Rewrite the rows from the line with "pixels, height=1000 pixels." to the line with "intro-p2-line2: individuellen Wünschen im Reisebüro Berg… is", changing "pixels" to "px" and leaving everything else as it is. Give only those lines, and omit the pictures.

*** INPUT MATERIAL

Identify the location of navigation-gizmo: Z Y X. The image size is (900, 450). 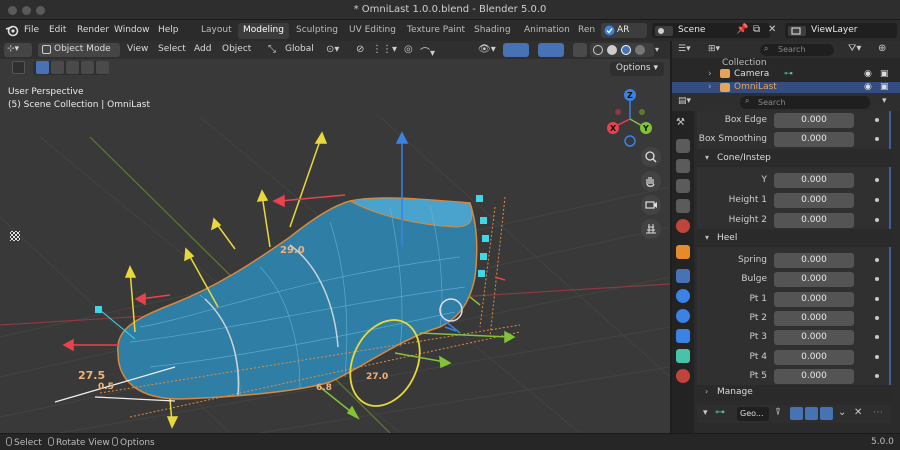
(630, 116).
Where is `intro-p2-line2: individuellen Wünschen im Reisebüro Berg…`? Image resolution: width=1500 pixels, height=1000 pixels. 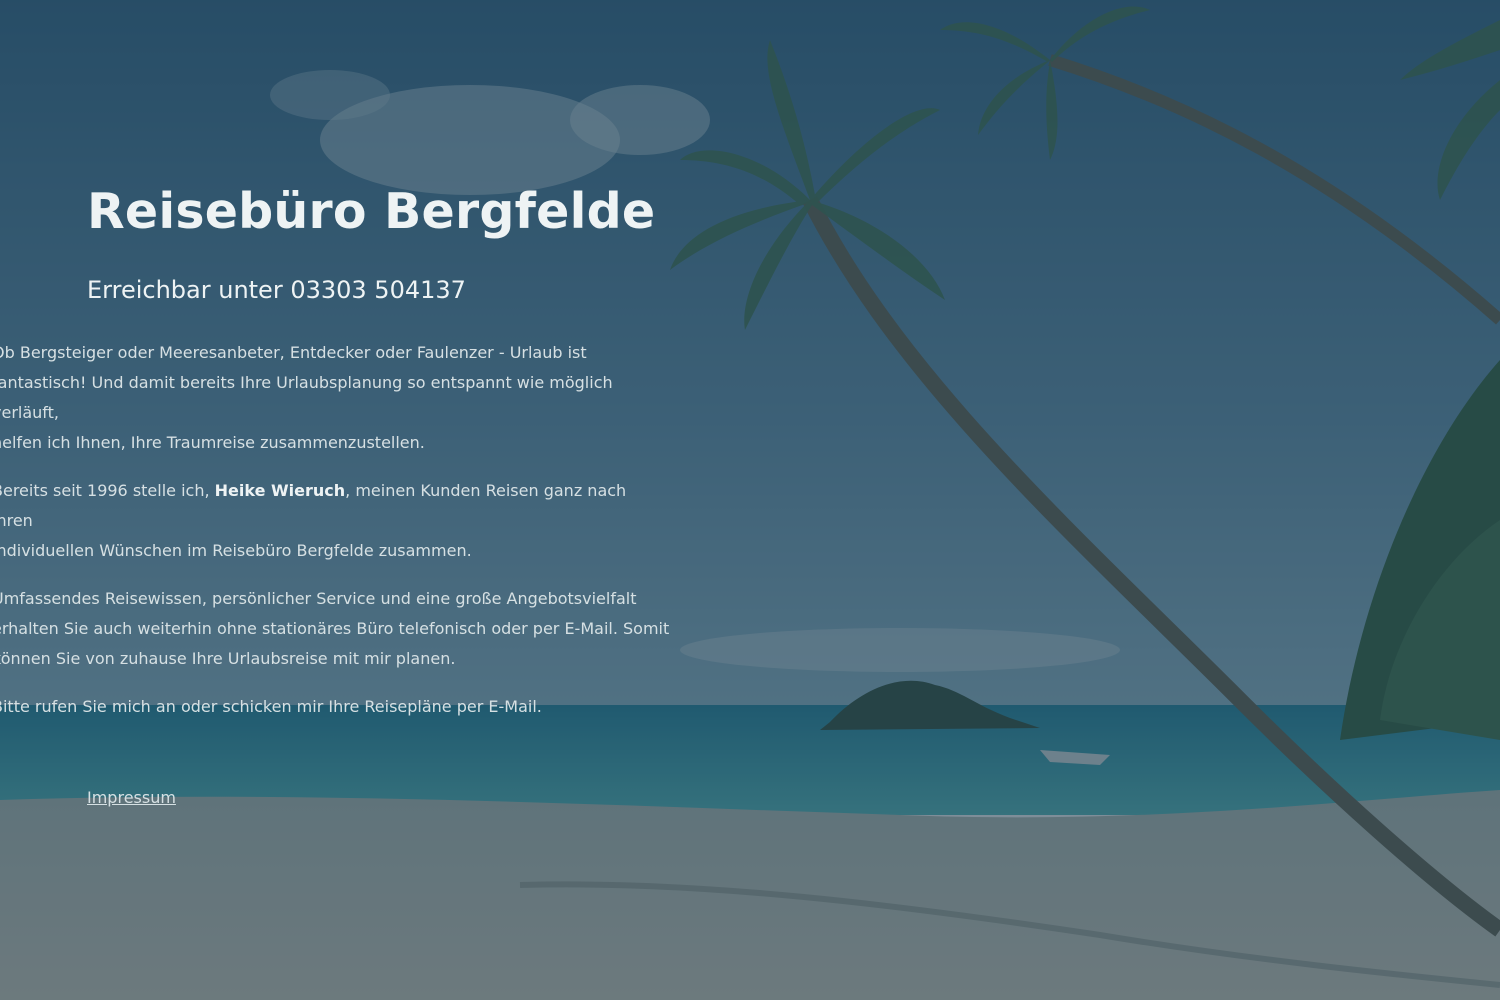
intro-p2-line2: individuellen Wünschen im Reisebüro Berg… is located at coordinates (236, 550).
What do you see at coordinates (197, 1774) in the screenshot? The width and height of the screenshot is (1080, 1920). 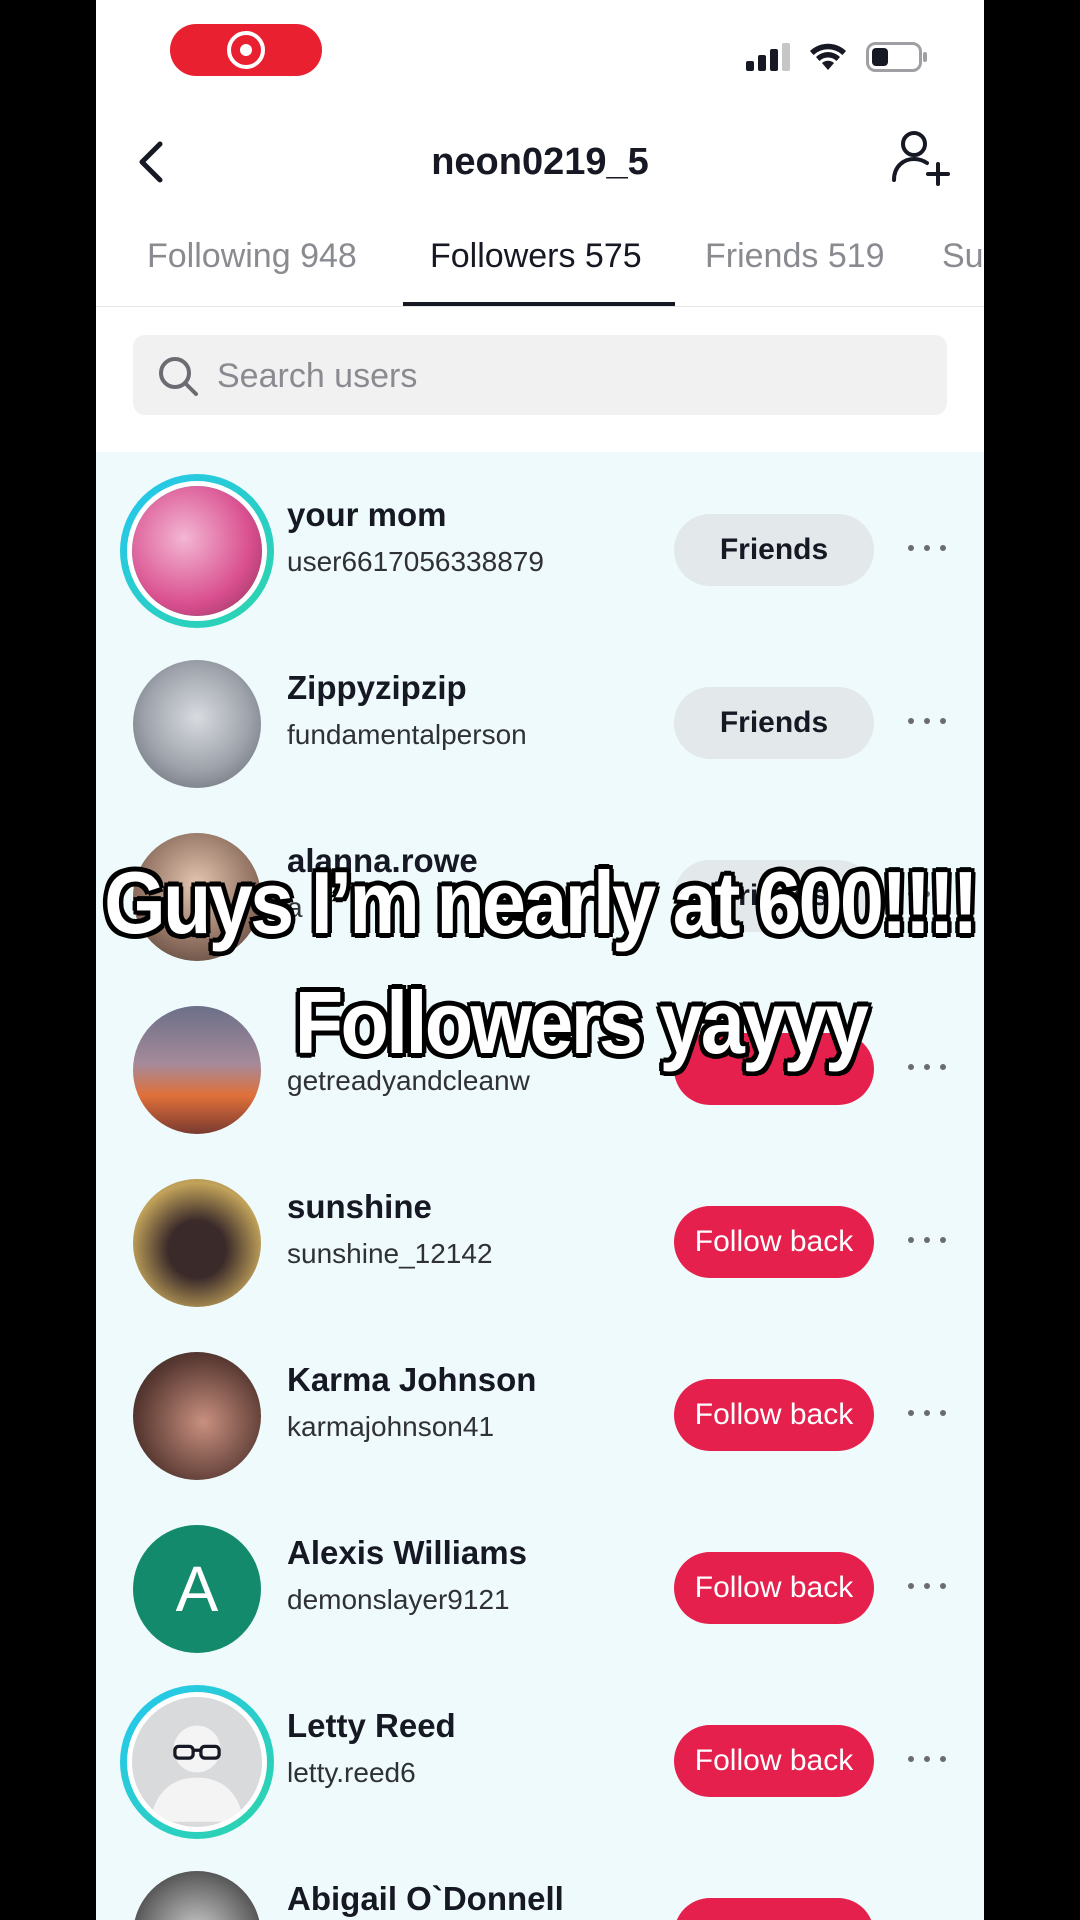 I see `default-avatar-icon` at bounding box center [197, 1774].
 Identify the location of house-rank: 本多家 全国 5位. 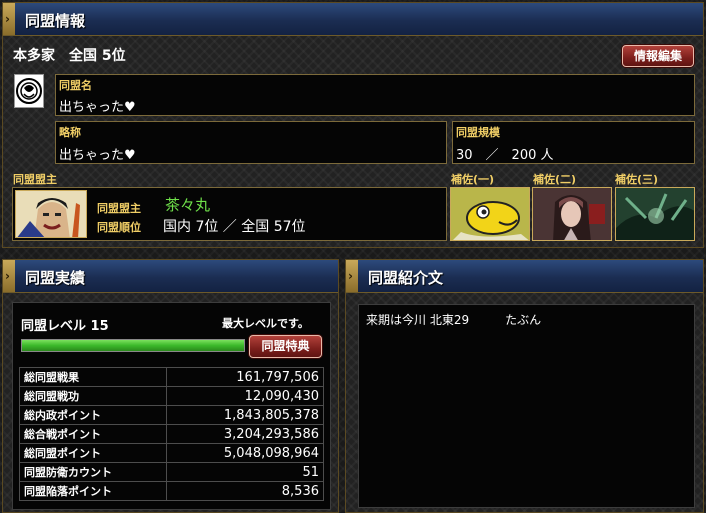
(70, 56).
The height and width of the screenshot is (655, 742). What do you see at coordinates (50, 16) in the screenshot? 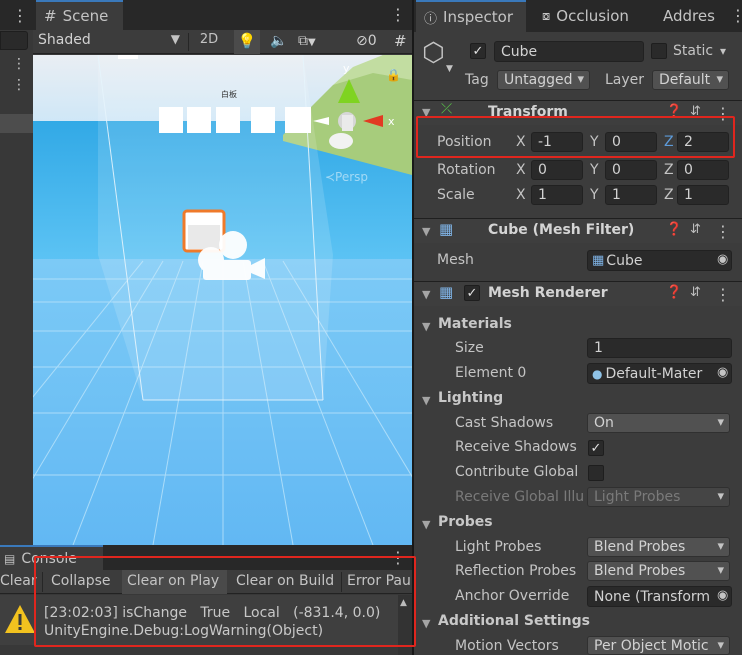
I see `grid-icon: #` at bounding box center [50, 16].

******

FINISHED EXERCISE:
Where is `intro-p2-line2: individuellen Wünschen im Reisebüro Berg…`? Image resolution: width=1500 px, height=1000 px. 
intro-p2-line2: individuellen Wünschen im Reisebüro Berg… is located at coordinates (236, 550).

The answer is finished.